Monday, August 31, 2009

ONGC to meet finmin over royalty refund in R’than fields

Sanjay Jog

Oil & Natural Gas Corporation (ONGC) will hold a crucial meeting with the finance ministry on Monday to discuss its plea for reimbursement of royalty it will have to pay on behalf of Cairn India in the Rajasthan oilfields, where it has agreed to invest an additional $350 million. The E&P major is liable to pay royalty on the entire crude oil production from the field despite it having a 30% share. Cairn India owns the remaining 70%.

According to ONGC chairman and managing director RS Sharma, ‘’The issue regarding reimbursement of royalty payable by ONGC on 100% share is being actively considered by the government. Earlier, there have been assurances in this regard.”

The ONGC board has approved the rise in cost of developing the Mangala field — the biggest in the Rajasthan block — to $2.396 billion from $1.241 billion. Besides, the cost of smaller adjoining fields would also rise from $261 million to $275 million. The oil PSU will pitch in 30% of this cost.

Sharma said the board has approved additional investments from time to time keeping in view past commitments from the government for reimbursement of such levies being paid by ONGC on behalf of other partners.

The oil PSU also urged the Rajasthan government to provide financial incentives to make the proposal to develop a 15-mt refinery in Barmer viable. “The refinery will be done by a non-PSU entity, possibly an SPV, and unless the project is economically viable, it will not get any debt or equipment supplier,” Sharma said, adding that ONGC was looking at 12% rate of return on the refinery investment.

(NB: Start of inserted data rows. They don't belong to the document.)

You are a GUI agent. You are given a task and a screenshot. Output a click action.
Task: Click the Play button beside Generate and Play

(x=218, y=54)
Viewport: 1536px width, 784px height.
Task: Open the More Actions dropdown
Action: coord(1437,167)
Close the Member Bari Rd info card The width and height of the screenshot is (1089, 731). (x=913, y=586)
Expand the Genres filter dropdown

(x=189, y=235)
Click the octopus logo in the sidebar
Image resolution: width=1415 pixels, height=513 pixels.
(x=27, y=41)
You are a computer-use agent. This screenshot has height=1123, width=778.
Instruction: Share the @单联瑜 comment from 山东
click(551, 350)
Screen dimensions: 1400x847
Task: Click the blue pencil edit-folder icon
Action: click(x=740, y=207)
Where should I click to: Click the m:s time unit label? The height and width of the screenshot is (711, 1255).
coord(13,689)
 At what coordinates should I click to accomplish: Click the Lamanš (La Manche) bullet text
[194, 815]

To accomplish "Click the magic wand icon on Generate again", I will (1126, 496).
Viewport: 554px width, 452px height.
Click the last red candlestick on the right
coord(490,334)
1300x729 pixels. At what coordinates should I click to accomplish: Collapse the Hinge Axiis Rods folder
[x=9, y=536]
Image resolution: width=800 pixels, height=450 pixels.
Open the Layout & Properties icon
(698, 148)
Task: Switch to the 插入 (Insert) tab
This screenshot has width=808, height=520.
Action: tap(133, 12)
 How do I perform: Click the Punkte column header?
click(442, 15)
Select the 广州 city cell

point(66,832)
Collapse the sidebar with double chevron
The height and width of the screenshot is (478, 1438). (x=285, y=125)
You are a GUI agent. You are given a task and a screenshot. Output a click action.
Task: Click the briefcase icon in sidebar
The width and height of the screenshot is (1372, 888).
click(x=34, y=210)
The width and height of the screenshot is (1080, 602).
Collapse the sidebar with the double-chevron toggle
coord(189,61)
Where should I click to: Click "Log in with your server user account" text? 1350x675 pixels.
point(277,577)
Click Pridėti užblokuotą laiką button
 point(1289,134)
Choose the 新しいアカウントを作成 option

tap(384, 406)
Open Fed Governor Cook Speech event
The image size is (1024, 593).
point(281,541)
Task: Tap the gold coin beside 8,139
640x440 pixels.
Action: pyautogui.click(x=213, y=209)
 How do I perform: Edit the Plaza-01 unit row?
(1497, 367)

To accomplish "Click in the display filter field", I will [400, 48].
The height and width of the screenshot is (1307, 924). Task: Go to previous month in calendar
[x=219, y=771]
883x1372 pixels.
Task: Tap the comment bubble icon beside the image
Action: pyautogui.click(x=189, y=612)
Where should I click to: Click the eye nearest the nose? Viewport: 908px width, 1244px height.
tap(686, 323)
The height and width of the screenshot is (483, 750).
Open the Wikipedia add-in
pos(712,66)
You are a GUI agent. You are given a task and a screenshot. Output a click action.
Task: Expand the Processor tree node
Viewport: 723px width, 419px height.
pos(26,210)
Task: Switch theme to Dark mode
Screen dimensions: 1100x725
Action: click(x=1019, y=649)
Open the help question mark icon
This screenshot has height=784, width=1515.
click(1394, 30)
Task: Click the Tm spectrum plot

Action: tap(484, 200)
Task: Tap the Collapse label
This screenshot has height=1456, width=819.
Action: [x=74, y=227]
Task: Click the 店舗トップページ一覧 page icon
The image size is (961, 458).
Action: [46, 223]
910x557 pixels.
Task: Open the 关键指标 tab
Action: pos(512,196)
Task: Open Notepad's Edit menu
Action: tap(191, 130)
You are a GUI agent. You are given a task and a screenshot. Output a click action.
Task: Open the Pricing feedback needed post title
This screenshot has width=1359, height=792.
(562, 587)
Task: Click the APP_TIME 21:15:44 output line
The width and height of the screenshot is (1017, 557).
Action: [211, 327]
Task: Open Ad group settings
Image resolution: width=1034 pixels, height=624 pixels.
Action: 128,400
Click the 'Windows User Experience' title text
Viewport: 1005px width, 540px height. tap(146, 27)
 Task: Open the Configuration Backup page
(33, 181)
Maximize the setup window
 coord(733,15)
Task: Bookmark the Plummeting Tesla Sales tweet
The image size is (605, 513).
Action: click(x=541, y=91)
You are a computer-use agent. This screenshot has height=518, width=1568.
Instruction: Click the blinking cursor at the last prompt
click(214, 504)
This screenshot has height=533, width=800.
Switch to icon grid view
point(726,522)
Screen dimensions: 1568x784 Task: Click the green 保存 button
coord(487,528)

The ONGC chief’s response comes on the back of Rajasthan chief minister Ashok Gehlot again making an emotional pitch for the development of a refinery in the state.

Sharma said various studies carried out by ONGC has revealed that the refinery was considered unviable as the peak output from Rajasthan fields of over 7.50 million tonne per annum (mtpa) may last a maximum of seven years.

“Even if the oil production is reduced to 4 mtpa (about 90,000 bpd), the refinery is still not viable. For a refinery to become operational, at least four years are required. The state government needs to consider fiscal incentives such as exemption in various taxes and availability of power,” he noted.